NIFL Premiership
- Season: 2015–16
- Dates: 8 August 2015 – 23 April 2016
- Champions: Crusaders 2nd Premiership title 6th Irish title
- Relegated: Warrenpoint Town
- Champions League: Crusaders
- Europa League: Glenavon (via Irish Cup) Linfield Cliftonville (via play-offs)
- Matches: 228
- Goals: 671 (2.94 per match)
- Top goalscorer: Paul Heatley Andrew Waterworth (22 goals each)
- Biggest home win: Linfield 6–0 Dungannon Swifts (2 February 2016)
- Biggest away win: Ballymena United 1–7 Glenavon (12 August 2015)
- Highest scoring: Ballymena United 1–7 Glenavon (12 August 2015) Portadown 5–3 Glentoran (14 December 2015) Warrenpoint Town 2–6 Linfield (29 March 2016)
- Highest attendance: 6,000 Glentoran 1–2 Linfield (26 December 2015)
- Lowest attendance: 61 Warrenpoint Town 0–2 Dungannon Swifts (12 September 2015)

## Information supplied
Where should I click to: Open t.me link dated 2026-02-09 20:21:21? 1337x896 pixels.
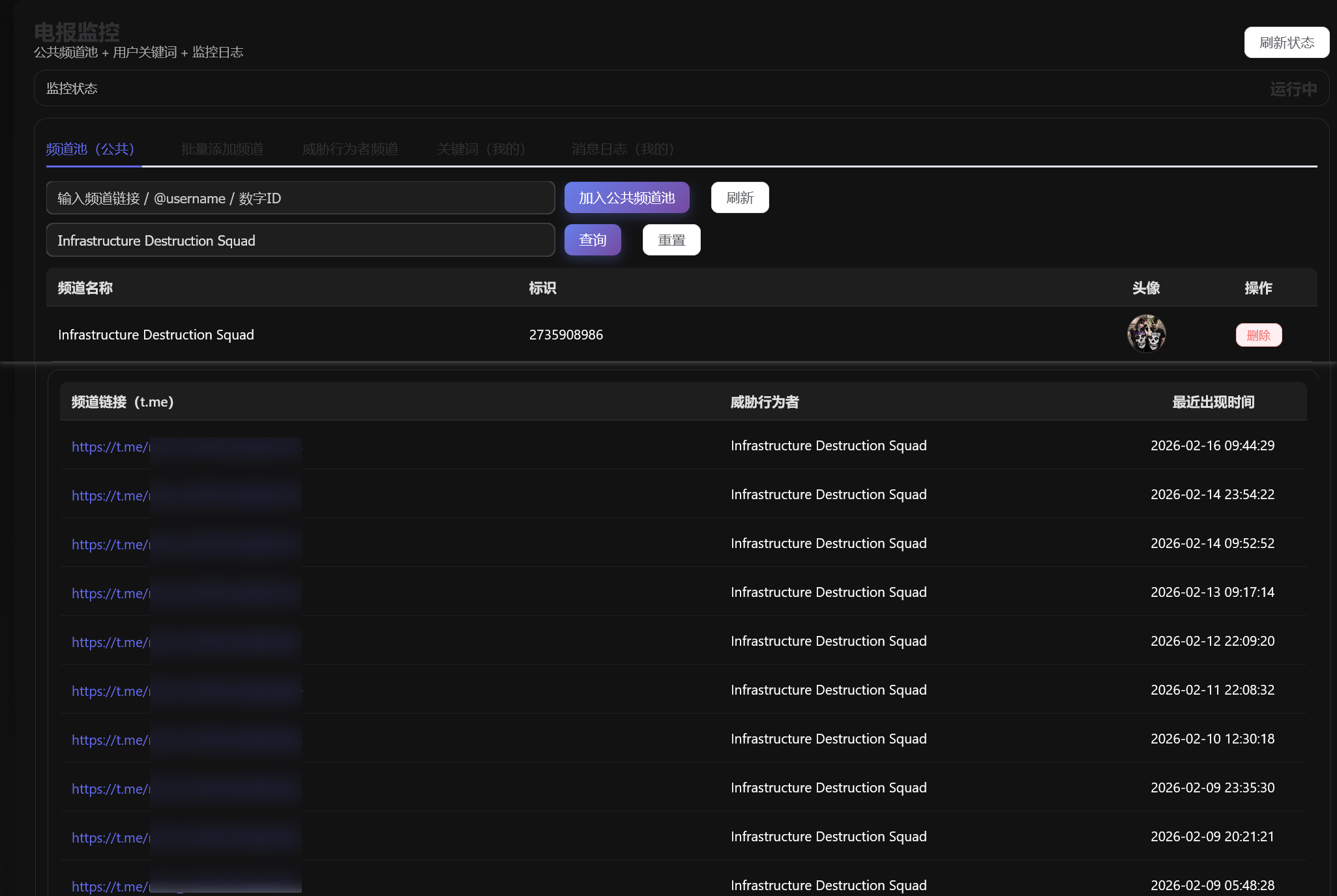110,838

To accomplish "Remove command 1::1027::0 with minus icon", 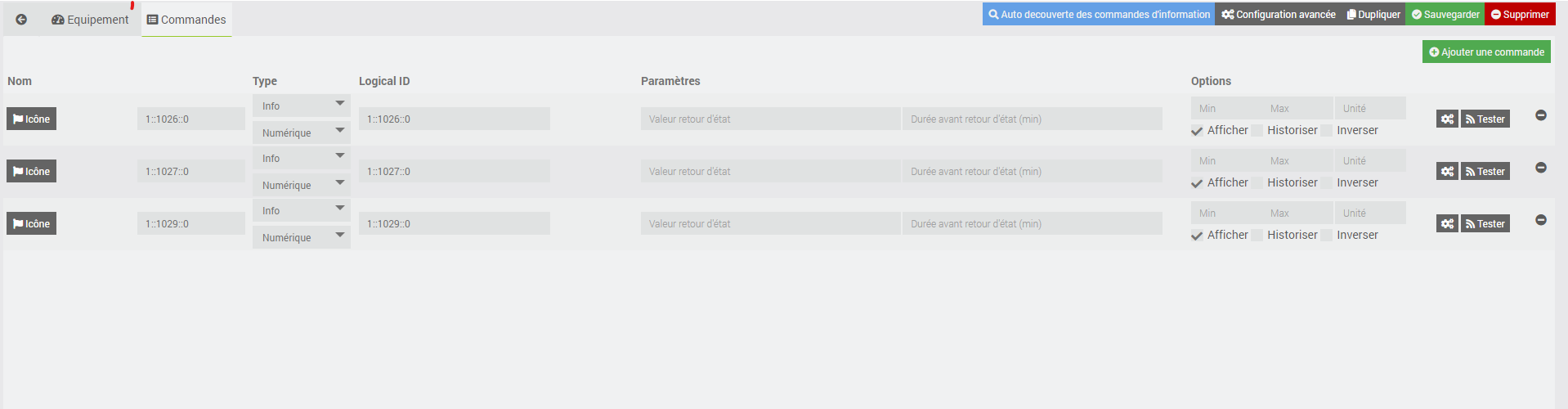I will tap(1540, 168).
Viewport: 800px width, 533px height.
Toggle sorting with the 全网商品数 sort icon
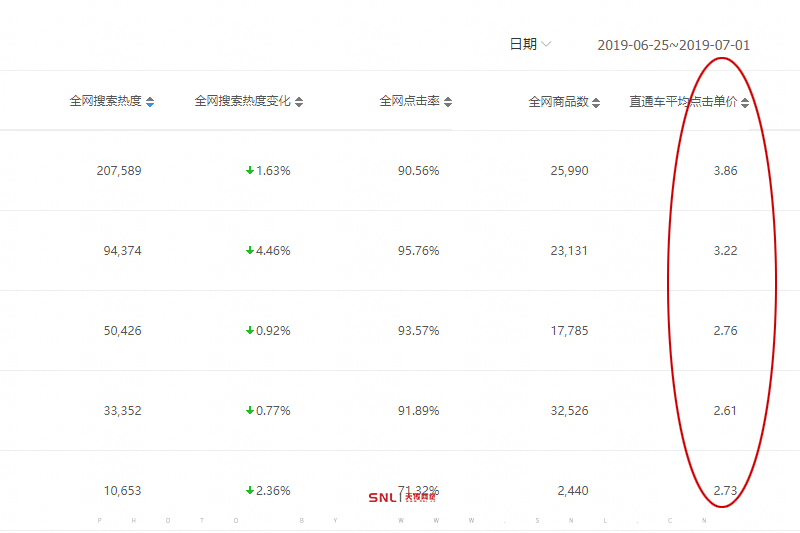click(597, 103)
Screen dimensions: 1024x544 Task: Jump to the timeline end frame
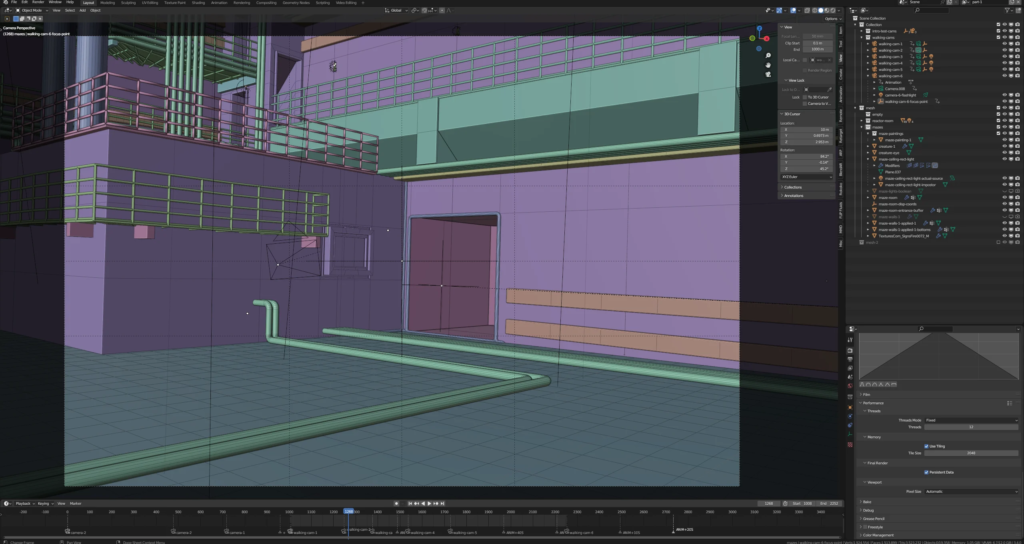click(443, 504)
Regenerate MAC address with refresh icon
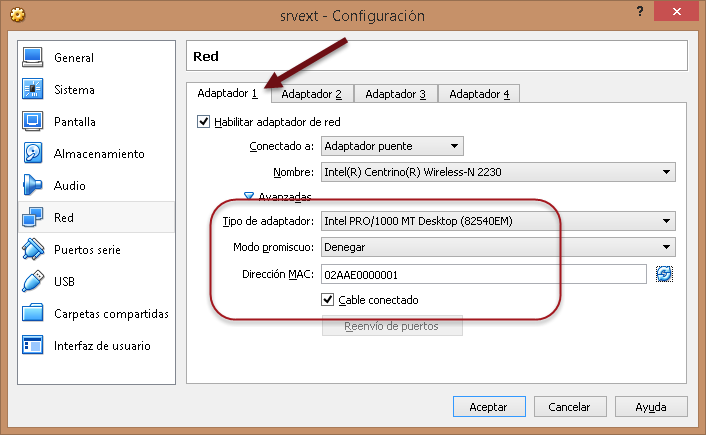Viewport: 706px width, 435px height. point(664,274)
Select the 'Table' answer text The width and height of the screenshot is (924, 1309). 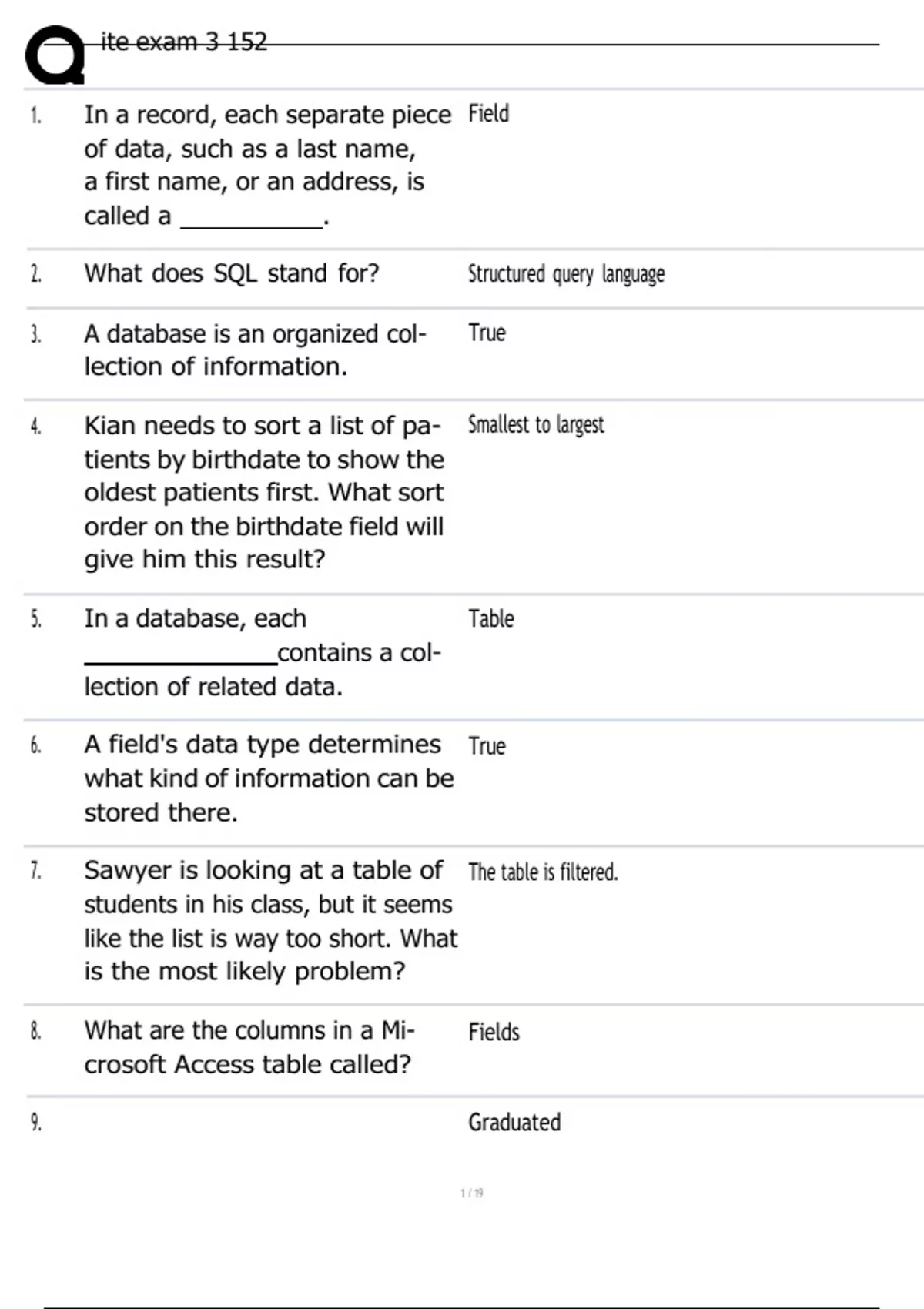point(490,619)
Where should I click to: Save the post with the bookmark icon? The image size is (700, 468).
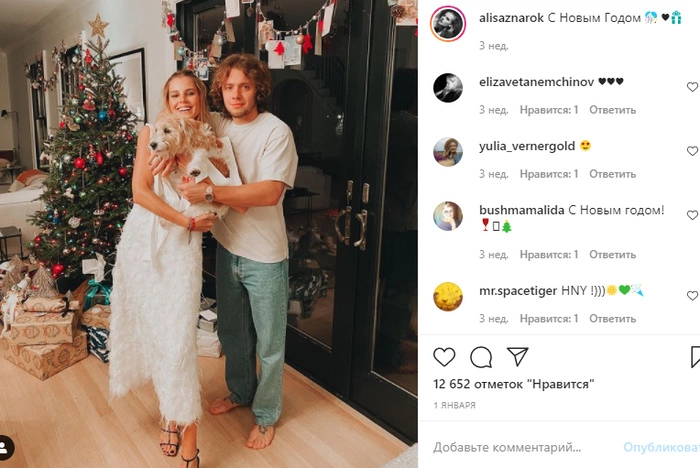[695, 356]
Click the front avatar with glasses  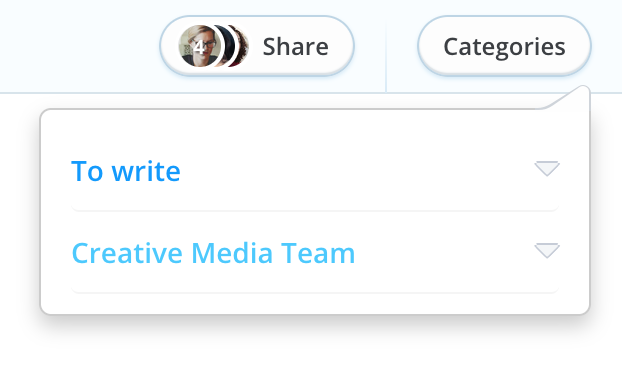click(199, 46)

## Goal
Retype the part of the 2015–16 NIFL Premiership summary starting at "- Biggest away" and ending at "(29 March 2016)".

## Problem solution
- Biggest away win: Ballymena United 1–7 Glenavon (12 August 2015)
- Highest scoring: Ballymena United 1–7 Glenavon (12 August 2015) Portadown 5–3 Glentoran (14 December 2015) Warrenpoint Town 2–6 Linfield (29 March 2016)